**Dataset records**:
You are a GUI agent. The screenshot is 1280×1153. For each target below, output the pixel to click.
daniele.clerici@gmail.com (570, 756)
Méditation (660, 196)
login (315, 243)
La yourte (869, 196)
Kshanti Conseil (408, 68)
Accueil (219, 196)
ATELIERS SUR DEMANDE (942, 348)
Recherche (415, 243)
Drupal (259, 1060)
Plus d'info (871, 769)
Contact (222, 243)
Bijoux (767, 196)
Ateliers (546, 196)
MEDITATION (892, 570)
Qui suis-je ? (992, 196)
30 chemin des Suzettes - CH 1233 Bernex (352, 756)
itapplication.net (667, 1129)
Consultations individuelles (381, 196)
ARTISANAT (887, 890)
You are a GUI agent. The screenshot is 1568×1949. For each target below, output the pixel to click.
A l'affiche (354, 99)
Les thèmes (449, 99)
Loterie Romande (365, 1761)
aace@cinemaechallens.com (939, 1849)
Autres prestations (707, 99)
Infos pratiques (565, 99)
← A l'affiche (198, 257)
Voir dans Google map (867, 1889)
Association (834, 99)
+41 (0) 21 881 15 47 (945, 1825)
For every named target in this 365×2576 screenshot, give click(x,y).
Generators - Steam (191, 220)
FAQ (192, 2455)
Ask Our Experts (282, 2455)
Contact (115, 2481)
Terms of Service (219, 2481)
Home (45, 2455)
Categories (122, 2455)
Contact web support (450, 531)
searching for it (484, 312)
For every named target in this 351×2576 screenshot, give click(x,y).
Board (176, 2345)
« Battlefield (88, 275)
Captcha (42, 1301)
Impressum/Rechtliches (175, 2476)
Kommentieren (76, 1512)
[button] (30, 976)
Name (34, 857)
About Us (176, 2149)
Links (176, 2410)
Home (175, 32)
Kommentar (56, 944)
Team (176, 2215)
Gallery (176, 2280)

**Problem statement**:
Give every line of the material as a numbered list, from the line containing "Impressum/Rechtliches (175, 2476)" through the end of the material, both included, leaving out any blank lines.

**Task response**:
1. Impressum/Rechtliches (175, 2476)
2. Kommentieren (76, 1512)
3. [button] (30, 976)
4. Name (34, 857)
5. About Us (176, 2149)
6. Links (176, 2410)
7. Home (175, 32)
8. Kommentar (56, 944)
9. Team (176, 2215)
10. Gallery (176, 2280)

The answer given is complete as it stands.